There are however great differences in how teams are functioning. In an interdisciplinary team every member of the team collects his type of information and the team chaired by a doctor comes to a mutual conclusion of the nature of the problems and how to deal with them. In a multidisciplinary team the members are more independent. Each and every member of the team acts independently taking into account the information received from other team members. These teams are only loosely chaired and the team is usually not coming to a mutual conclusion. It is therefore important not only to advocate team work in the services for chronic conditions but it is also important to realize what kind of team is to be formed.

The World Medical Association (WMA) has addressed the person-centered medicine to some extent but to be honest, this has not received too much attention of the profession and in the association. One of the most important declarations of the WMA is the Declaration of Lisbon on the Rights of the Patient, first accepted in 1981 and last amended in 2005[1]. It is of interest to see that the person-centered medicine is not very obvious in this declaration. Only two paragraphs directly related to this issue can be found in the Declaration of Lisbon:

These are however very important parts of the right of the patient and are directly related to the need of long-term commitment as well as the need for personalized care.

In another paragraph (1c), it is stated that the patient shall always be treated in accordance with his/her best interest but it is not stated that this should be done in a personalized way. It can be argued that in most instances this means that the best interest of the patient is to be able to have access to his own doctor that knows his problems and to which the patient has the greatest confidence in.

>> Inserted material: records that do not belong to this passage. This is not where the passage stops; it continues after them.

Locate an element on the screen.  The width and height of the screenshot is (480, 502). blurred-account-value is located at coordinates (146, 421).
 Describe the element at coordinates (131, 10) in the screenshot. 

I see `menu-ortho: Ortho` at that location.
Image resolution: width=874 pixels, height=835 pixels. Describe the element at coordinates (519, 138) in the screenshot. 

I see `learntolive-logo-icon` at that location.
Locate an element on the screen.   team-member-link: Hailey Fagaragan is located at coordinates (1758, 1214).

The Declaration of Ottawa on the Right of the Child to Health Care[2], accepted in 1998, is to great extent based on the Lisbon declaration and in this statement there is also a paragraph on the right of the child to continuity and quality of care. This declaration is now up for major revision inside the WMA and it will be interesting to learn to which extent the person-centered care will be visible in the document. This is of importance as this declaration like many others of the WMA is considered a basic document for all doctors to adhere to.

A few years ago there was an initiative of the WMA to focus on the personal care of the doctors of the world called “The most caring physicians of the world” [1]. The WMA stressed that the prerequisites to be chosen in this initiative were the virtues of doctors treating and caring for patients but not for research, teaching or leadership. This initiative was very well received in all parts of the world and it was a difficult task to choose the doctors to be presented in the book that was published as a result of the initiative.

Person-centered medicine is therefore a timely issue to be discussed and to be taken into account by health professionals as well as those organizing the health services throughout the world.

Nigel, Duncan, editor. Caring physicians of the world. Ferney-Voltaire (France): World Medical Association; 2005.